Leonard and his rescue Labrador Retriever-mix, Molly, have been traveling tens of miles from their home in Nashville, Tennessee, for two years now to visit disaster victims and show them love, hope, kindness and compassion.
"Molly is not a service dog; Molly is a therapy dog," Leonard said. "She's just there for comfort."
As a therapy dog, Molly first went through obedience training then successfully passed therapy training with the Canines Good Citizenship Award, sponsored by Therapy Dogs International, a non-profit volunteer organization dedicated to regulating, testing and registering therapy dogs and their handlers. During her training, Molly was taught how to help people by learning how to sense and detect different human emotions, and as a result, she was officially certified as a therapy dog.

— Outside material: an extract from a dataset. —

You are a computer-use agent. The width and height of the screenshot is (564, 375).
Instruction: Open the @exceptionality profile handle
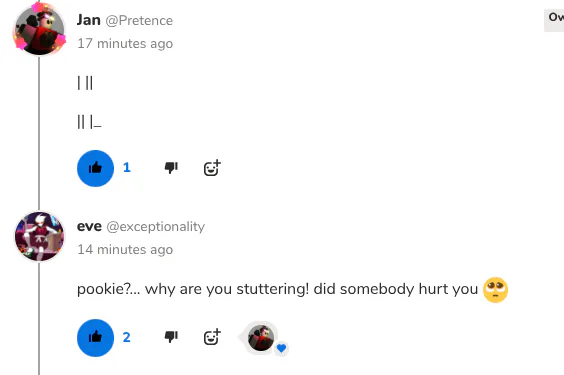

Following her schooling, Molly and Leonard journeyed to various disaster sites as well as nursing homes, assisted living facilities, children's hospitals, cancer wards and even some emergency rooms to offer consolation to those suffering.
"Molly comes in and is able to neutralize the situation and be there to just administer a presence," Leonard said.
Currently, Molly and Leonard are in route to Fayetteville, North Carolina, where a severe storm outbreak spawned a tornado that ravaged the town on Tuesday, April 29, 2014, leaving behind a trail of destruction.
Looking at Mayflower, Fayetteville and Tupelo, the three major areas that were hit recently by tornadoes, people impacted go through a grieving process and when they reach the fourth phase in the process, depression, that's where we come in, Leonard said.
As Molly and Leonard look to aid victims emotionally post-disaster, the duo always has to be aware of the situation at hand.
"People can be naturally scared of dogs," Leonard said. "We have to be really careful because we never want a person to be more traumatized than they already are.
Besides exercising caution around victims, the pair has to ensure that their visit is welcome as some facilities do not allow animals, even dogs, on the premise.
While not everyone has the skills and economic capabilities to aid disaster victims in the rebuilding process, Leonard believes that he and Molly are able to help in a different and special way.
"Everyone out there really wants to make a difference and their dogs can really make that difference," Leonard said. "Dogs can't talk to them [people], but a dog can feel what they feel."